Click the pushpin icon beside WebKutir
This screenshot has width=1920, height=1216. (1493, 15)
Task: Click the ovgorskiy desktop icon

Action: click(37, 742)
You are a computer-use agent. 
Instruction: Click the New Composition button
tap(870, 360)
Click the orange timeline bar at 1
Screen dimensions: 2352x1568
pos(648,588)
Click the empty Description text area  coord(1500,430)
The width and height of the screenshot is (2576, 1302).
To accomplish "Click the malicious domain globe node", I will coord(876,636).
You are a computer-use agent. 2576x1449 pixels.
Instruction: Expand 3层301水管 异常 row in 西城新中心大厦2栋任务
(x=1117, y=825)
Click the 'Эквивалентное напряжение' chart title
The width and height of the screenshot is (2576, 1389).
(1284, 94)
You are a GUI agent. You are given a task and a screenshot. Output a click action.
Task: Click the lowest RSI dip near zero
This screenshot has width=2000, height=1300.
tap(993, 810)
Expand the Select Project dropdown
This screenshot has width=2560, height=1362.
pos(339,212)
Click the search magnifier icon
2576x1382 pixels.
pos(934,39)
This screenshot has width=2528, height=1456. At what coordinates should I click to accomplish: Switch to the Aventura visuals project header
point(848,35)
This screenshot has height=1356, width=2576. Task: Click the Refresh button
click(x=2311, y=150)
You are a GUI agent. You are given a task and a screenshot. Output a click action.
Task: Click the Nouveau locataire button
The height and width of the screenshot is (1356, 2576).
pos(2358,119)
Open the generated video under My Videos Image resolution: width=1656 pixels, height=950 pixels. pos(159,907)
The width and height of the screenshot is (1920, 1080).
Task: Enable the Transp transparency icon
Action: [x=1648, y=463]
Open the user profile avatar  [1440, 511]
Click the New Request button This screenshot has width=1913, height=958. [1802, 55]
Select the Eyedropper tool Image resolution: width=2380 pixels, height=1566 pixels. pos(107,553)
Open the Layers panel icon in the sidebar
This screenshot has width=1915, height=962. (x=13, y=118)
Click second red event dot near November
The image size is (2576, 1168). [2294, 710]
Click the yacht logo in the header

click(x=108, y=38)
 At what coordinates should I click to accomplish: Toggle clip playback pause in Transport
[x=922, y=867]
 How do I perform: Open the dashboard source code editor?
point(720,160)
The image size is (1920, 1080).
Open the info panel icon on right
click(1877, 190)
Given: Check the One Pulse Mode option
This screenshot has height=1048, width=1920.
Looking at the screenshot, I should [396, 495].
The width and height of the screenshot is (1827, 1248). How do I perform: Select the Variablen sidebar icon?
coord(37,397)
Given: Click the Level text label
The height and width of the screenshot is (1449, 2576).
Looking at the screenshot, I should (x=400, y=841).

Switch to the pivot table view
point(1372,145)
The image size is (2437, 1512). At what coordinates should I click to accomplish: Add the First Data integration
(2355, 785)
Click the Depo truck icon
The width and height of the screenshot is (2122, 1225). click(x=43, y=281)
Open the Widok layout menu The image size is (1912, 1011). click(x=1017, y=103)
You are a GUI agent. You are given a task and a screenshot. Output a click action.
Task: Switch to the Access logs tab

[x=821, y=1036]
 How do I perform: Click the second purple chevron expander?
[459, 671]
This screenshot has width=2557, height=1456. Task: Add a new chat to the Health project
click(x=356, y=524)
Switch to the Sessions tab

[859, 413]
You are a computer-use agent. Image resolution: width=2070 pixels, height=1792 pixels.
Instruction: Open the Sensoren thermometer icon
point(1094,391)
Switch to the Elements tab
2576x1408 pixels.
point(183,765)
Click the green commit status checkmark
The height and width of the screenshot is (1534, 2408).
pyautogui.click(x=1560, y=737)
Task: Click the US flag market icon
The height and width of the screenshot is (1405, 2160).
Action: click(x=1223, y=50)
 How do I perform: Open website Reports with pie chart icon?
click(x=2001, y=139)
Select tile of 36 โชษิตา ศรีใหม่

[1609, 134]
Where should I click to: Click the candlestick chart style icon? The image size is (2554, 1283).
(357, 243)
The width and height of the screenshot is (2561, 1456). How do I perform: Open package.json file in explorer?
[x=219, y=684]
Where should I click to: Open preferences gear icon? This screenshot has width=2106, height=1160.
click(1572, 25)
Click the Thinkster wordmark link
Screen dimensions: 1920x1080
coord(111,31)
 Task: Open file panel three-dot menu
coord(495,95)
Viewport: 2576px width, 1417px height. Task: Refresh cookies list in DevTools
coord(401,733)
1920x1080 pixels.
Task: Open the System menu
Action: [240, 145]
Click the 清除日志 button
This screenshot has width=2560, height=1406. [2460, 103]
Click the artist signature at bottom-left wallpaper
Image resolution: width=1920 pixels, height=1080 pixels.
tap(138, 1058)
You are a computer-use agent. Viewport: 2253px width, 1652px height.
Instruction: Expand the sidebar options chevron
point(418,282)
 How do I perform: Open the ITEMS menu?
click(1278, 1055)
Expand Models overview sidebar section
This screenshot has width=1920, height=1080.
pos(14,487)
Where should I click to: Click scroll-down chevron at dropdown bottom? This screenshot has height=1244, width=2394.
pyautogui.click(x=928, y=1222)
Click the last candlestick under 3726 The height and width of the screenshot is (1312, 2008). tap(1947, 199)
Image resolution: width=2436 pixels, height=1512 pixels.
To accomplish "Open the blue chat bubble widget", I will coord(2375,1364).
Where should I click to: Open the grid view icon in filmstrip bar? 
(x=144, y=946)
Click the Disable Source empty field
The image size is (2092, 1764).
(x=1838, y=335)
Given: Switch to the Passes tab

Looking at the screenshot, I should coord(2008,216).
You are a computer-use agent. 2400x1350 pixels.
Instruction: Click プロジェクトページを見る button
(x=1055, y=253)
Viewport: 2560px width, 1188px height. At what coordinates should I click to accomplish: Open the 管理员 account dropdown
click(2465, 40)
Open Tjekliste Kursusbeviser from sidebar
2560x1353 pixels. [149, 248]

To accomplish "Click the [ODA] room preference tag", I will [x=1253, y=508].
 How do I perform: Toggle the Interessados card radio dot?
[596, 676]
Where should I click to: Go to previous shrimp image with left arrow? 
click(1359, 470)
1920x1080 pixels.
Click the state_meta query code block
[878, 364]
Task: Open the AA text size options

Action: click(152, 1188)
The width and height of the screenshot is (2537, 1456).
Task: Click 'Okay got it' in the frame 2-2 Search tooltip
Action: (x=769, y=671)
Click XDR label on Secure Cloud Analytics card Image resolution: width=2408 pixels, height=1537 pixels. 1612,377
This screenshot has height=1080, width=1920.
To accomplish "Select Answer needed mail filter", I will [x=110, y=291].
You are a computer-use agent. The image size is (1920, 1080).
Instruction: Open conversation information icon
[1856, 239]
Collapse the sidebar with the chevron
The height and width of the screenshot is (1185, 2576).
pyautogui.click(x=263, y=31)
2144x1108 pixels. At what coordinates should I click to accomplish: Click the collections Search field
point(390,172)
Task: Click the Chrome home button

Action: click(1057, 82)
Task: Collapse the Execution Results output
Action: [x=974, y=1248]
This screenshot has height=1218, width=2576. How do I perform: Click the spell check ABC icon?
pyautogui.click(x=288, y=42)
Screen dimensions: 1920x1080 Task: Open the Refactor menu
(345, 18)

########################################

__WORK REQUIRED__
The lines above that hold the word "label" should be found and copied out.

__OUTPUT OF THE TASK__
Given: Click the Level text label
Click XDR label on Secure Cloud Analytics card Image resolution: width=2408 pixels, height=1537 pixels. 1612,377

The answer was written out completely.